"Sojourner, did you always go by this name?"
"No, 'deed! My name was Isabella. No, 'deed! but when I left the house of bondage, I left everything behind. I want goin' to keep nothin' of Egypt about me, and so I went to the Lord and asked him to give me a new name. And the Lord gave me Sojourner, because I was to travel up an' down the land, showing the people their sins, an' being a sign unto them. Afterwards I told the Lord I wanted another name, 'cause everybody else had two names; and the Lord gave me Truth, cause I was to declare the truth to the people."
Wendell Phillips relates a scene of which he was witness before the abolition of slavery in the United States. It was in a crowded public meeting in Faneuil Hall, Boston, where Frederick Douglas was one of the chief speakers. Douglas had been describing the wrongs of the colored race, and as he proceeded he grew more and more excited, and finally ended by saying that they had no hope of justice from the whites, no possible hope except in their own right arms. It must come to blood; they must fight for themselves, or it would never be done.
Sojourner was sitting, tall and dark, on the very front seat facing the platform; and in the hush of feeling after Frederick sat down, she spoke out in her deep peculiar voice, heard all over the house:
"Frederick, is God dead?"
The effect was perfectly electrical, and thrilled through the whole house, changing as by a flash, the whole feeling of the audience. Not another word she said or needed to say, it was enough.

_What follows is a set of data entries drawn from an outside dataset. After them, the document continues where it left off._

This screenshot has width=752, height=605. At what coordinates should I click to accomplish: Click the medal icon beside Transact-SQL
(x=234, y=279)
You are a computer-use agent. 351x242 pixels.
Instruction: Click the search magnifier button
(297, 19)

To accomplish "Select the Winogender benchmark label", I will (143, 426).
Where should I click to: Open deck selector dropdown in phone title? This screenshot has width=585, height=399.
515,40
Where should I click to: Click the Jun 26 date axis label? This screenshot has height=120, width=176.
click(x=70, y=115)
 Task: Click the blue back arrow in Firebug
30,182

The following is from a letter from a lady who visited Freedman's Village, near Washington, where Sojourner Truth was residing in a little frame building with the American flag over the door.

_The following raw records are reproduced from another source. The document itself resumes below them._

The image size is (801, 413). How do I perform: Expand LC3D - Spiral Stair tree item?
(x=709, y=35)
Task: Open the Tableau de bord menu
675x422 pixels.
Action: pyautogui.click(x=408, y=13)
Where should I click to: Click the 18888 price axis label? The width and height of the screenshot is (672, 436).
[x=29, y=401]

"We found Sojourner Truth, tall, dark, very homely, but with an expression of determination and good sense by no means common. She apologized for her hoarseness, as she had a meeting last evening. We asked what she had been doing there. 'Fighting the devil,' she said. What particular devil? 'An unfaithful man who has undertaken work for which he is not competent. My people,' she added, 'have fallen very low, and no one need take hold to help raise them up as a matter of business, it must be done from love.' She greatly complained of some one who had an office in relation to the Freedmen, and said he ought to be removed. She was asked why she did not go to the President with her story of the wrongdoing. She said, 'Don't you see the President has a big job on hand? Any little matter Sojourner can do for herself she aint going to bother him with.'"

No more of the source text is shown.